Juste quand je finissais d’écrire, Miss Carroll est arrivée.
« Votre père a-t-il signé l’autorisation pour le club de lecture ? a-t-elle demandé.
— Pas encore. Je suis sûre qu’il le fera, mais il n’a encore pas eu le temps.
— Si vous voulez, je peux venir avec vous ce soir. Si je suis là tout le temps, in loco parentis , ça devrait aller. Ça serait comme emmener les filles au théâtre. J’ai vérifié auprès de Miss Ellis et elle a dit que c’était d’accord. » Elle m’a souri.
« Mais vous avez envie de venir ? » Je ne peux pas m’empêcher d’être désagréable avec les gens qui sont gentils avec moi. Ce n’est pas volontaire, ça sort avant que j’aie eu le temps de réfléchir.
« Ça devrait être intéressant, a-t-elle dit.
— Lisez-vous de la SF ?
— J’essaie de lire ce qu’il y a dans ma bibliothèque, pour pouvoir conseiller les élèves. J’ai effectivement lu un peu de SF. Ce n’est pas ce que je préfère, comme vous, mais j’en ai lu. Même quelques Ursula Le Guin ; entre autres Le Sorcier de Terremer.
— Et vous avez aimé ?
— J’ai trouvé ça excellent. » Miss Carroll s’est assise en face de moi à la table de bois et m’a regardée d’un air interrogateur. « Qu’est-ce qu’il y a ? Je ne m’attendais pas à être interrogée sur mon aptitude à assister au club de lecture, je pensais vous faire plaisir.
— Ça me fait plaisir. Merci. J’ai vraiment envie d’y aller. C’est juste que je ne suis pas habituée – je veux dire que je ne peux pas croire que vous renonciez à votre soirée pour moi. » Elle est très jeune, en fait.
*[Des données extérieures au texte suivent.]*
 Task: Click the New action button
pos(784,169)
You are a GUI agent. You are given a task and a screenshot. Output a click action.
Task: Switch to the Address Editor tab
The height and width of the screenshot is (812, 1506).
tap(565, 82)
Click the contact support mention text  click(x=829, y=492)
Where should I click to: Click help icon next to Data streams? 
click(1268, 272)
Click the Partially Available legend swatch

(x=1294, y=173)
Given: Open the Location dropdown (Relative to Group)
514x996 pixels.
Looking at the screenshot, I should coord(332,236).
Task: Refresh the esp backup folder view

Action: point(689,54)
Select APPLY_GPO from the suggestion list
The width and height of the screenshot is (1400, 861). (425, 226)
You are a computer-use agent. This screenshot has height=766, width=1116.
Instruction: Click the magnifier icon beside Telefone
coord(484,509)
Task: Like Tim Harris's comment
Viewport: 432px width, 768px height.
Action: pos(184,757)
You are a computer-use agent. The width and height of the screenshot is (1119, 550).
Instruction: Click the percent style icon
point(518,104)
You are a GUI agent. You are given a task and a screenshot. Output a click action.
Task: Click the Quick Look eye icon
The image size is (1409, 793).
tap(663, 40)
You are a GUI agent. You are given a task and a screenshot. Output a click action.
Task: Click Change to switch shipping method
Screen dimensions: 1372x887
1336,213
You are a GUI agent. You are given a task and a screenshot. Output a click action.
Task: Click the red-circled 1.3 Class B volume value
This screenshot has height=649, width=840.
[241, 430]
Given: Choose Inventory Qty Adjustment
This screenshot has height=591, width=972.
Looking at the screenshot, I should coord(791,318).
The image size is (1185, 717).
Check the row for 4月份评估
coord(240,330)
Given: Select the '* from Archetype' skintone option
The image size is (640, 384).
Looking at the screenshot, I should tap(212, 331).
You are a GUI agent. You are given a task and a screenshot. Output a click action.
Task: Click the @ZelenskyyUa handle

Elle doit avoir des amis, ou au moins une chambre où elle vit et se prépare à dîner et lit ses livres sans être dérangée. Pour être franche, je trouve très difficile d’imaginer sa vie en dehors de l’école. Mais au lieu de faire quoi que ce soit, elle va au club de lecture de SF parce que j’en ai envie. Pourquoi ferait-elle ça ? Je ne savais pas que la magie marchait si bien. C’est effrayant.